In what way do you think a sin function is computed? It is something that computed and cached in my opinion.

I think it is stored like sintable[deg]. The degree is index.

> In what way do you think a sin function is computed?

In some way vaguely like this: https://github.com/jeremybarnes/cephes/blob/master/cmath/sin...

> I think it is stored like sintable[deg]. The degree is index.

I can think of a few reasons why this is a bad idea.

1. Why would you use degrees? Pretty much everybody uses and wants radians.

2. What are you going to do about fractional degrees? Some sort of interpretation, right?

3. There's only so much cache available, are you willing to spend multiple kilobytes of it every time you want to calculate a sine? If you're imagining doing this in hardware, there are only so many transistors available, are you willing to spend that many thousands of them?

4. If you're keeping a sine table, why not keep one half the size, and then add a cosine table of equal size.
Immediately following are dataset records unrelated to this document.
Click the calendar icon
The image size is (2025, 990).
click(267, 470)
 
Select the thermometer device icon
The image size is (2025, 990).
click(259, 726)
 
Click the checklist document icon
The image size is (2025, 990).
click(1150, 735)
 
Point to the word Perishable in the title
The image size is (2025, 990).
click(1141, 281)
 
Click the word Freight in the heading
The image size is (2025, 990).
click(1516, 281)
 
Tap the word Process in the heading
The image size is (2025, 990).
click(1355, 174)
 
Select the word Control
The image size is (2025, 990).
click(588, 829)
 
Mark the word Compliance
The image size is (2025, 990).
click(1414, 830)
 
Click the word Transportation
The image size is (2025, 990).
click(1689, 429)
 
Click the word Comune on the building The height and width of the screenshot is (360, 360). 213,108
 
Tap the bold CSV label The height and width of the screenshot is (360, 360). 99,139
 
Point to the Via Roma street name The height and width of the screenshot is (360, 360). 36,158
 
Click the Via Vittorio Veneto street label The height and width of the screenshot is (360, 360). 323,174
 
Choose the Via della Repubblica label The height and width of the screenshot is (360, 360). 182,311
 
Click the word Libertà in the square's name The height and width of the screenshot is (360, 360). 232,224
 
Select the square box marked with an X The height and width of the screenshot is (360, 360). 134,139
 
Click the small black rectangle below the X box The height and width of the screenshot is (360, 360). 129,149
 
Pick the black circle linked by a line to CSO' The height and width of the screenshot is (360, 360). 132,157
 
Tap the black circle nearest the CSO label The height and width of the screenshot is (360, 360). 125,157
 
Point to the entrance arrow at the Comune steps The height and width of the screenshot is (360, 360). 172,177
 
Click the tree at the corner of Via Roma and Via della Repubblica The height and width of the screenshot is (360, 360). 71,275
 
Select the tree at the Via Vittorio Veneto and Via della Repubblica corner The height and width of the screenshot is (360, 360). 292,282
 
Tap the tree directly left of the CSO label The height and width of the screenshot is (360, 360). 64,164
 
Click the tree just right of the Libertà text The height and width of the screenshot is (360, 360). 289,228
That way you can use double and sum angle formulae to get the original range back and pick up cosine along the way. Reflection formulae let you cut it down even further.

There's a certain train of thought that leads from (2).

a. I'm going to be interpreting values anyway

b. How few support points can I get away with?

c. Are there better choices than evenly spaced points?

d. Wait, do I want to limit myself to polynomials?

Following it you get answers "b: just a handful" and "c: oh yeah!" and "d: you can if you want but you don't have to". Then if you do a bunch of thinking you end up with something very much like what everybody else in these two threads have been talking about.

It isnt good idea to store such values in code. I think it is something that computed when a programming environment is booting up. E.g. when you run "python", or install "python".

I try to understand how Math.sin works. There is Math.cos. It is sin +90 degrees. So not all of them is something that completes a big puzzle.

There's no nice way of saying this, and I mean no malice here, but I think you're exceptionally confused or ignorant, and I don't think it would be rewarding for either of us to continue this conversation.
atan(x) = asin(x / sqrt(1+x*x))
So the asin is brute force. I think it is `atan` function. Written article explains nothing. Sqrt is also like that.

It looks like there is a reasonable explanation when it is written math form but there is no.